CAPEX or capital expenses is what your investment in the business. Most of the CAPEX is at the initial stage, therefore. CAPEX is very important as these investments are towards setting up what will, in turn, give you the revenue. For example, it could be buying a coffee machine if you were starting a barista business.
It is important to first draw up a list of what you will need to start the business. This list should be comprehensive and should also include costs for legal, accounting, and insurance that might be necessary. Once this is done, it is important to establish where the money is going to come from and also whether spending this money will give me the desired return on investment (ROI). Some research might be necessary to see what can be viably expected and if there are other options where I would rather put this money.
In case you are looking at bank finance for CAPEX as is the case with most businesses that need substantial investment to buy another business out, take a franchisee or simply set up from the scratch, you would need a Business Plan to be drawn up along with financial projections. The banks need it before they approve a loan. Banks also look at the repayment capacity through their own analysis and security.
CAPEX could vary from industry to industry, or even business to business.

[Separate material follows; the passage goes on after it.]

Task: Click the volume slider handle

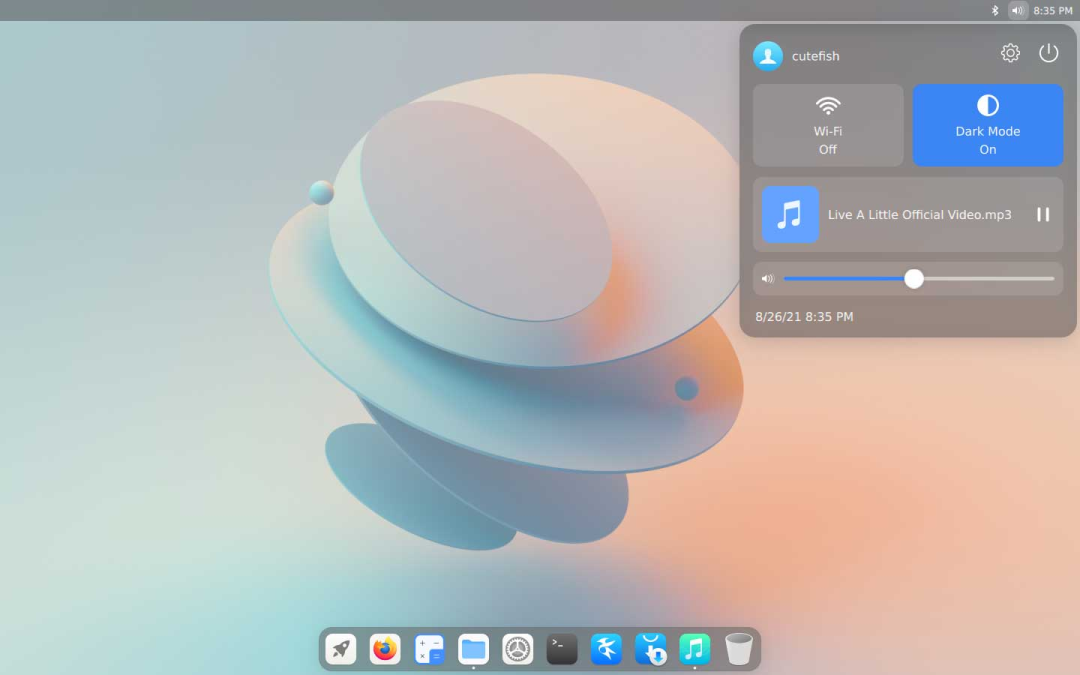Action: 914,279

In case you are taking a loan, remember to factor in the interest payments. In Australia, interest payments are termed as deductions for tax purposes. The principal amount of the loan can be repaid from any excess cashflow that you have but not necessarily tax-deductible. Of course, having said this, there are some deductions that are allowed on such expenses as well, mainly being depreciation over certain permissible time limits. Owing to government relaxations, some items are directly deductible as well. Such direct deductions are known as Instant Asset Write-Offs (IAWO).